BEGIN Record list

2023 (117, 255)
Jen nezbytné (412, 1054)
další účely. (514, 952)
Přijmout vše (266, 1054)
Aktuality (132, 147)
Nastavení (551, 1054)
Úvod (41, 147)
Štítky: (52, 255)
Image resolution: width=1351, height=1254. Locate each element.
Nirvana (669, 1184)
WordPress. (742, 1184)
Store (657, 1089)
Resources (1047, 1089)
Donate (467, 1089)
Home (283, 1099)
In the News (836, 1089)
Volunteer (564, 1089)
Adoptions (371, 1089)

END Record list

» Problem details: Print all of the items above again, line for line, with no change to any character and in the same order.

» Result:
2023 (117, 255)
Jen nezbytné (412, 1054)
další účely. (514, 952)
Přijmout vše (266, 1054)
Aktuality (132, 147)
Nastavení (551, 1054)
Úvod (41, 147)
Štítky: (52, 255)
Image resolution: width=1351, height=1254. Locate each element.
Nirvana (669, 1184)
WordPress. (742, 1184)
Store (657, 1089)
Resources (1047, 1089)
Donate (467, 1089)
Home (283, 1099)
In the News (836, 1089)
Volunteer (564, 1089)
Adoptions (371, 1089)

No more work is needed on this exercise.